Speed is the new competitive currency, but unprotected velocity is a liability. Nowhere is this more apparent than in the race to adopt agentic AI — AI capable of autonomous decision-making based on real-time data.
Across Asia, organisations are racing to deploy AI to drive efficiency and gain competitive advantage. But in the pursuit of speed, one area is falling dangerously behind: security. As AI systems become more autonomous and embedded in decision-making processes, security cannot be treated as an afterthought; it must be a foundational requirement from the outset.
Security struggles to keep up with AI advancements
The problem isn’t just speed, it’s complexity. Unlike traditional software, agentic AI isn’t static; it can evolve as the model learns and adapts. It can interact with external APIs, access internal datasets, or even collaborate with other models, often in ways its developers may not fully anticipate.
Once deployed, agentic AI systems may amplify risks through unsupervised actions, unexpected data access, or interactions that legacy security frameworks aren’t equipped to assess. What makes AI powerful is also what makes it unpredictable.
The real-world consequences of insecure AI
AI failures don’t just cause technical disruptions. They erode trust, attract regulatory scrutiny, and damage reputation. As agentic AI powers more customer-facing services and national infrastructure, the stakes rise. In Singapore, GovTech developed a multi-agent system prototype to extract deeper insights from customer relationship management data. This set-up allowed the team to glean contextualised and human-validated insights, which typically involved human intervention. While such deployments have the potential to improve service delivery and operational efficiency, a single oversight could still lead to regulatory complications or reputational risks.
Adding to the pressure is the growing attention on AI from governments and regulatory bodies, which are tightening expectations around privacy, safety, and accountability. When companies fall behind on security, it may lead to more breaches, fines, and sanctions.
Ironically, lax security can also stifle innovation. Teams preoccupied with patching issues often lack the capacity to develop new capabilities. Over time, a reactive posture widens the gap between innovation and security, leaving organisations perpetually playing catch-up.
Prioritising security for agentic AI
Security should not be an afterthought addressed late in the development cycle. It must be a core principle, integrated into every stage of the AI lifecycle. To deploy secure agentic AI systems, organisations need to rethink how systems are built, governed, and maintained. Key priorities include:
- Making security a core requirement. Security considerations must be integrated from the initial planning and design phases of agentic AI projects. This includes new architectural norms, such as adversarial testing and defined trust boundaries, to prevent unauthorised interactions.
- Keeping humans in the loop. While agentic AI can process and analyse data at scale, it still requires human judgment for ambiguous or exceptional cases. Critical decisions, especially in sectors like finance, healthcare, and national infrastructure, must involve human oversight to identify edge cases and ensure ethical outcomes.

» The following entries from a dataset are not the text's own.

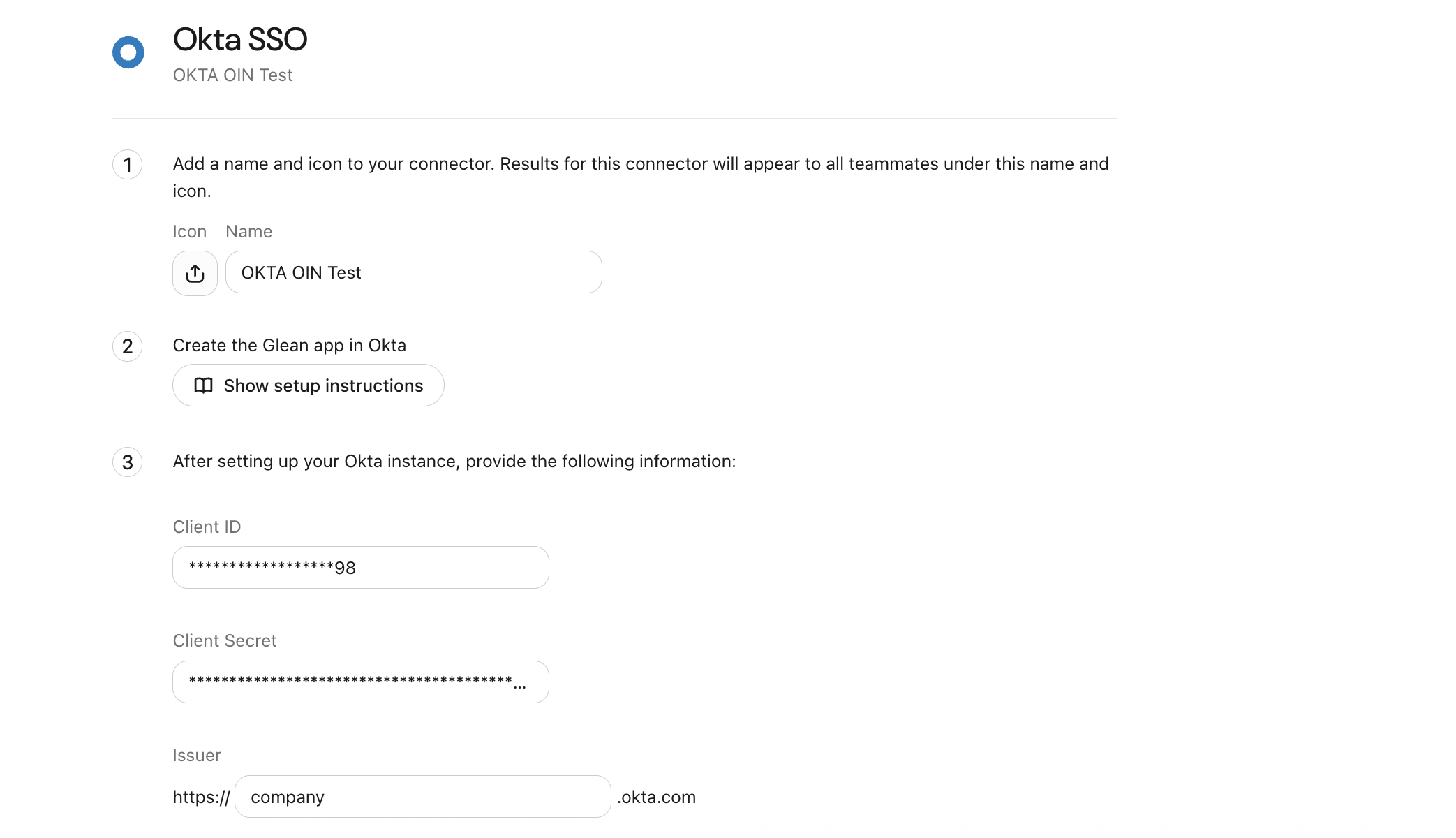Image resolution: width=1456 pixels, height=838 pixels.
Task: Click the step 3 number badge
Action: point(128,462)
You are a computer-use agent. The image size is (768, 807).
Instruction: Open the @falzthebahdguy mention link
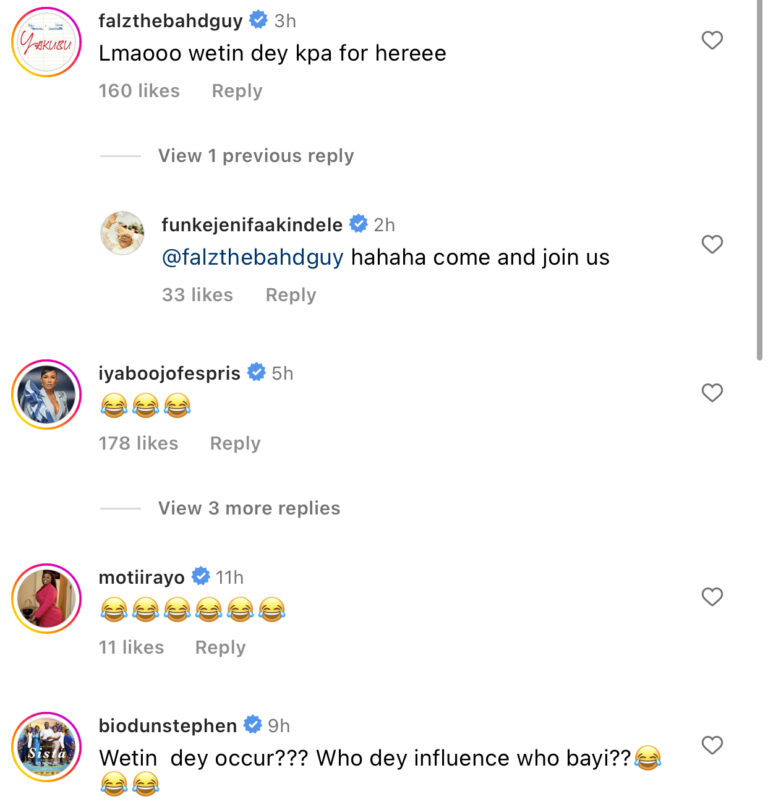pos(252,258)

- Developing tailored defences for agentic AI. Traditional security tools often overlook the distinct threats facing agentic AI. For instance, in a model inversion attack, bad actors can reverse-engineer an AI model to uncover the private data it was trained on. In data poisoning, they tamper with training data to subtly corrupt the model’s future behaviour without detection. To address such risks, organisations should adopt safeguards such as improving visibility into AI system components, maintaining detailed operational logs, and monitoring models for unexpected or anomalous outputs.
- Evolving security with technology. As AI models and threats evolve, so must security protocols. Organisations need adaptive frameworks, regular reviews, and the agility to respond to emerging vulnerabilities.
Thankfully, industry bodies are stepping up to shape the future of responsible agentic AI. In Singapore, GovTech’s AI Practice Group recently released an Agentic AI Primer that outlines practical governance principles for securing and overseeing autonomous systems. It emphasises auditable autonomy, human oversight, and adaptive safeguards — all critical foundations for building trust in agentic AI from the outset.
As AI becomes more autonomous, trust must be a deliberate outcome of design, not an afterthought. Organisations that embed resilience, accountability, and security into their AI initiatives from day one will not only stay compliant, but they’ll earn the confidence needed to innovate at scale and remain competitive.